Le mercredi 30 novembre 2022 à 09:59 - MAJ mercredi 30 novembre 2022 à 10:40
Son ombre frêle se traîne à la lueur orangée des lampadaires parisiens. Malika, fumeuse de crack sans âge, rejoint son dealer assis sur un banc du canal Saint-Martin, capuche relevée. Elle lui tend un billet de 20 euros et récupère deux "cailloux", sa dose pour la soirée.
A quelques mètres, des policiers en civil, membres d'une unité spécialisée de la brigade des réseaux franciliens (BRF), n'en ratent pas une miette. C'est l'un de leurs collègues qui, installé au siège de la préfecture de police de Paris pour scruter les images des caméras de vidéosurveillance, les a guidés vers la scène. Ils patientent quelques minutes, le temps que le vendeur s'éloigne, pour fondre sur Malika avant qu'elle ne batte son briquet et inhale sa première bouffée.
"Pourquoi vous me laissez pas fumer? J'ai trop besoin, c'est la drogue qui est dans ma tête !", supplie-t-elle, au bord des larmes. Pierre essaye de la calmer : "ce n'est pas pour vous qu'on est là". Le policier a besoin de saisir le produit pour matérialiser l'infraction avant d'interpeller le "modou", soit "vendeur ambulant" en wolof, la langue parlée au Sénégal d'où sont originaires les trafiquants en grande majorité
Celui-ci s'est engouffré dans les dédales de la Grange-aux-Belles (Xe), une cité proche, mais Olivier et Camille (prénom modifié) l'ont pris en filature et lui passent les menottes. Il déclare s'appeler Ahmad, être âgé de 41 ans, arrivé à Paris en 2016 de la banlieue de Dakar. Il affirme "vivre dehors" et n'avoir jamais eu affaire à la police. Sur lui, 229 euros, essentiellement en pièces de monnaie, mais pas de crack. "Soit il a eu le temps d'avaler ses cailloux ou alors il les a cachés quelque part", soupçonne le lieutenant Lounès, adjoint au chef de l'unité. Les policiers le conduisent en garde à vue dans les locaux du groupe "crack" de la Sûreté régionale des transports (SRT).
«Ils sont beaucoup plus mobiles et travaillent plus par téléphone»
"On a interpellé 246 trafiquants de crack depuis le 1er janvier", a indiqué mardi le préfet de police Laurent Nuñez sur France Bleu Paris.
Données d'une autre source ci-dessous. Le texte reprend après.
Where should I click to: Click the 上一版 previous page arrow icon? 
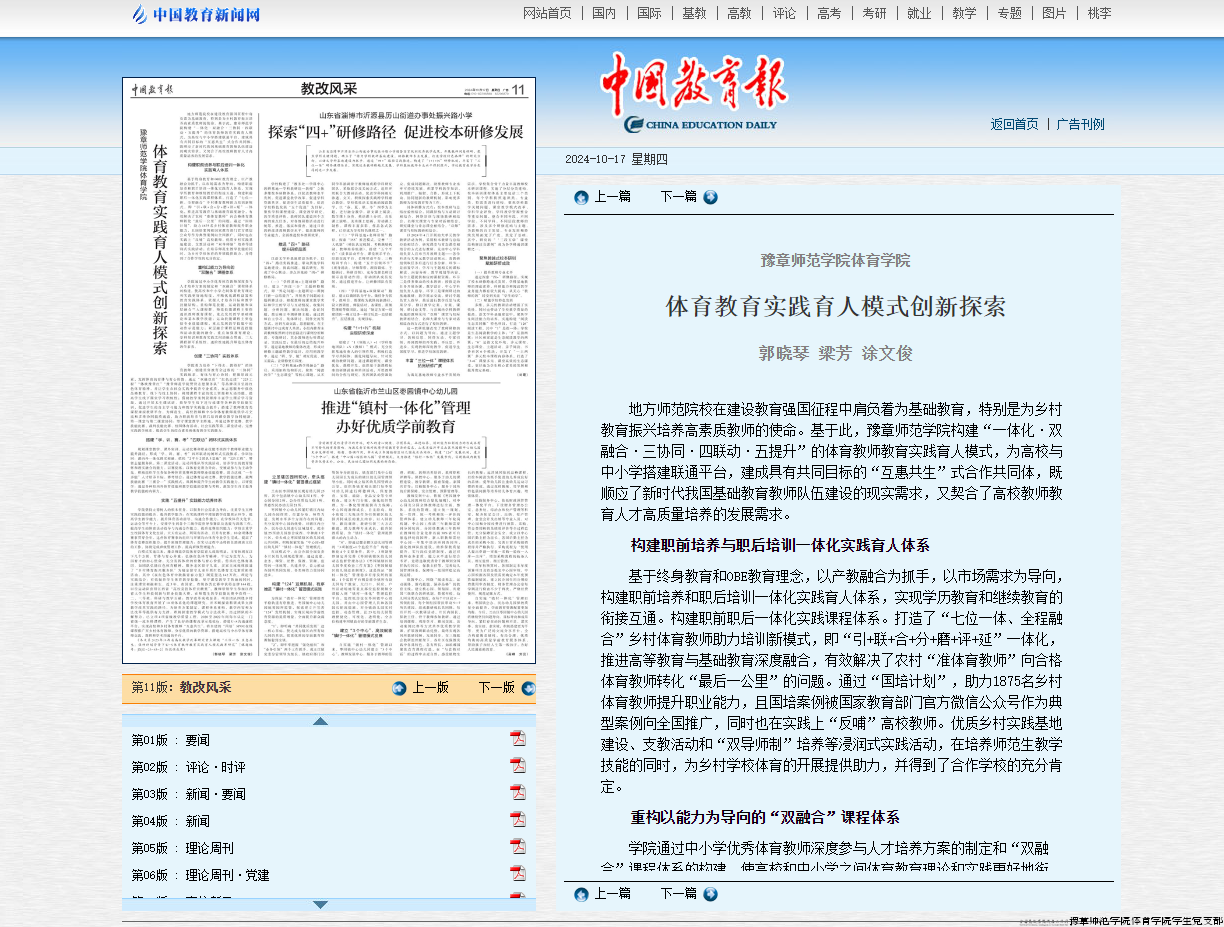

Le ministre de l'Intérieur Gérald Darmanin lui a demandé, lors de sa prise de poste en juillet, d'éradiquer "d'ici un an" le crack de la capitale, un objectif que beaucoup jugent impossible à atteindre.
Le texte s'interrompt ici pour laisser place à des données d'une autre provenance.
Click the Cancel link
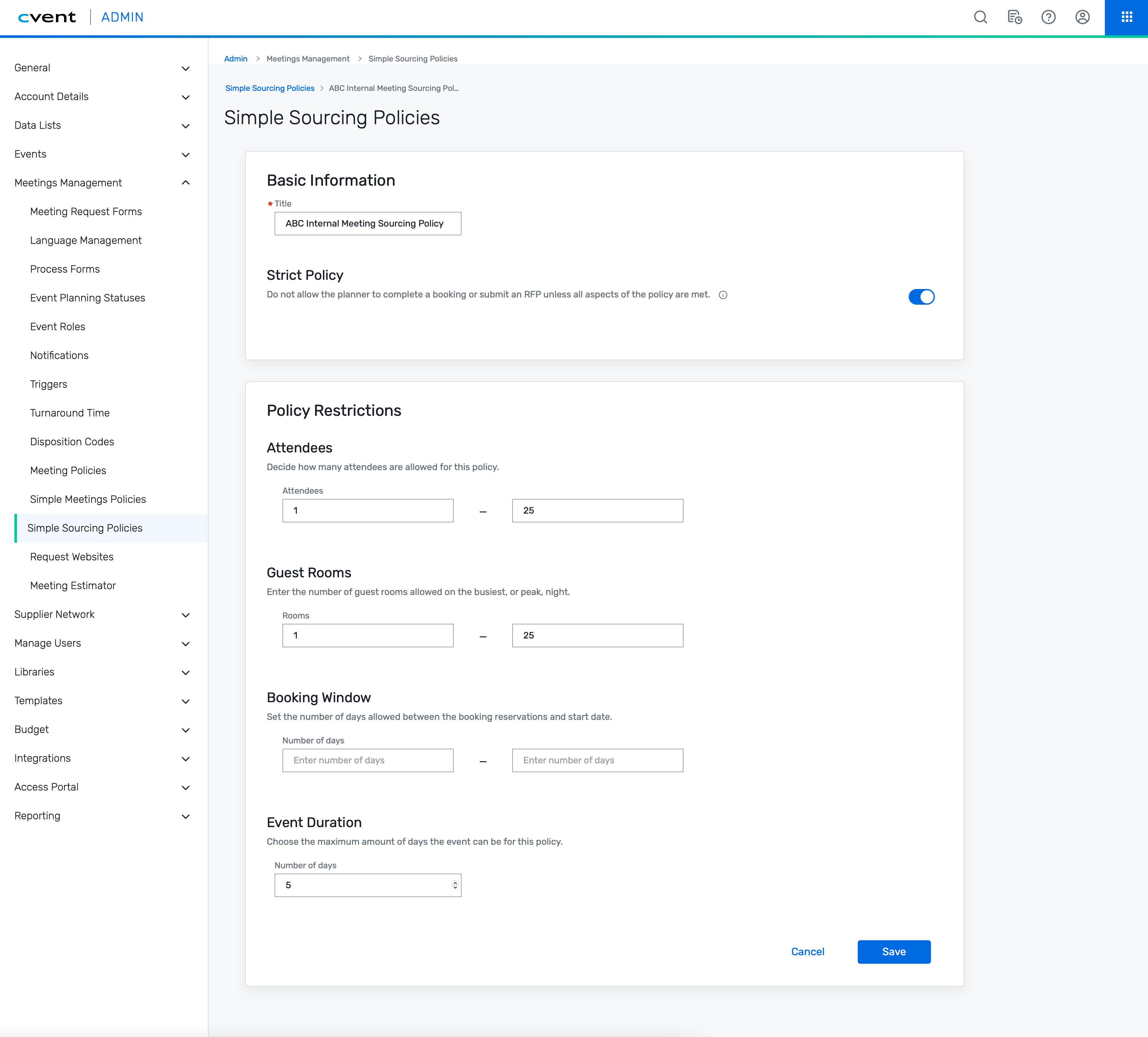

Depuis l'évacuation début octobre du square Forceval, porte de la Villette, transformé en scène de consommation de crack à ciel ouvert, "les toxicomanes sont revenus sur les sites historiques de la Gare du Nord, porte de la Chapelle et Stalingrad", au grand dam des riverains, souligne le lieutenant Lounès.
Lundi, à la nuit tombée, les policiers de l'unité les repèrent de loin, avec leur démarche erratique, tournant dans le quartier "comme des poissons rouges dans un bocal", image l'officier. Les vendeurs, eux, se font plus discrets. "C'était plus facile avant (l'évacuation). Ils pouvaient rester six heures au même endroit, il suffisait de rester à côté et d'attendre. Maintenant, ils sont beaucoup plus mobiles et travaillent plus par téléphone", explique Stéphane, l'un des plus anciens du service.
Pour réduire les risques d'arrestation, certains donnent rendez-vous par message à plusieurs consommateurs pour une "vente flash" à un endroit précis du métro. "C'est le jeu du chat et de la souris", résume Lounès, "jamais déprimé" malgré l'impression, parfois, de "vider l'océan à la petite cuillère". "Notre devoir est accompli quand on présente un vendeur à la justice", dit-il.
Ahmad, à l'issue de sa garde a vue, devrait être jugé en comparution immédiate avec, sans doute, une peine de prison ferme à la clef. "Aujourd'hui, le mandat de dépôt (incarcération, ndlr) est systématique", se félicite Stéphane. Malika, elle, sera aussi entendue pour les besoins de l'enquête mais, comme la plupart des consommateurs de crack, devrait recevoir une simple injonction de soins.